3/4/2008 - CLARK FIELD, Philippines (AFPN) -- Moving large amounts of equipment, personnel or humanitarian relief supplies can be a daunting task. But it's a task tactical and strategic airlifters like the C-130 Hercules and the C-17 Globemaster III are made for. That's why they were instrumental in Exercise Balikatan '08 held here.

The joint and bilateral exercise increases both the American and Filipino armed forces' ability to respond quickly and work effectively together to provide relief and assistance in the event of natural disasters and other crises that threaten public safety and health.

The ability to deliver materiel and personnel to military operations, humanitarian assistance/disaster relief or contingency operations is critical to be successful, officials said.

"Our role for the exercise is key in that in any military operation that we have you're always going to need airlift, whether it's tactical airlift or strategic airlift," said Lt. Col. Mark Polomsky, the 36th Airlift Squadron commander.

The term Balikatan is a Tagalog word, which means 'shouldering the load together,' and characterizes the philosophy and intent of the exercise.

Along that same line, the first C-17 involvement with the exercise comes with a mix of active duty and Air National Guard members.

"We are a team. The Hawaii Air National Guard 204th Airlift Squadron and the 535th Airlift Squadron, as well as our maintenance, is made up of Guard and active duty," said Capt. Al Basioa, C-17 planner for the exercise.

"Everything is a team effort and we work very well together. It is indistinguishable between us in our mission," he said.

Working hand in hand with the Filipinos, the two C-130 aircraft from Yokota Air Base, Japan, and the C-17 from Hickam Air Force Base, Hawaii, showed their capabilities via airlift.

"It's really good training working with our sister services and working with another countries' military," Colonel Polomsky said.

The exercise allows the Filipino government to understand the scope of America's airlift capabilities, Captain Basioa said.
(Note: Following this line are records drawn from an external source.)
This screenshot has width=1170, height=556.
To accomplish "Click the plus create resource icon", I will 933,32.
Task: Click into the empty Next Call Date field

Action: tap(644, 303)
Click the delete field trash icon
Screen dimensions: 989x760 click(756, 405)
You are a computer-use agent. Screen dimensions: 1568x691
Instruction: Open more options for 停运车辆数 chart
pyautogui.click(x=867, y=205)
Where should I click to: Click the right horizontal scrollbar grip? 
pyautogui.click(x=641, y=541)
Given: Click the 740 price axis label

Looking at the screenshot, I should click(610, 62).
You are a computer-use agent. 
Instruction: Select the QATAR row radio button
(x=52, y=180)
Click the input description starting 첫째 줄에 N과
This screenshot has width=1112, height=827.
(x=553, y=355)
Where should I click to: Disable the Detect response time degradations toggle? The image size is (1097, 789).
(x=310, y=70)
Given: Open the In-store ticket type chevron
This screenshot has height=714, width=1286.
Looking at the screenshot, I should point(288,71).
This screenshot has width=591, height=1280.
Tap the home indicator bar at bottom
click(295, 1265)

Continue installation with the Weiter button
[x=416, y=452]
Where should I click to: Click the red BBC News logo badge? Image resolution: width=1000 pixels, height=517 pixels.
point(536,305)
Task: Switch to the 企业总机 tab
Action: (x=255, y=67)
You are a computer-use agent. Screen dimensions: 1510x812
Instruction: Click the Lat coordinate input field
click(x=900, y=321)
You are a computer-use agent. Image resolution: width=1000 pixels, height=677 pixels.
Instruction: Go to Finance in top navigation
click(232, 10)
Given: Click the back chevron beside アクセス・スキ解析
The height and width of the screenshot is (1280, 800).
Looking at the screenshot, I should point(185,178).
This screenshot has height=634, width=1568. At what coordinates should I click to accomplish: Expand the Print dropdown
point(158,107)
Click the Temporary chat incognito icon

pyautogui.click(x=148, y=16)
That way, if they need assistance in humanitarian or disaster relief efforts in the future, they'll know what to expect.

"Airlift is very important, for example when the floods and mudslides happened in 2006 the C-130s and the C-17 were both there to provide assistance," Captain Basioa said.

The relationship between the government of the Philippines and the United States is the longest bilateral partnership in U.S. history.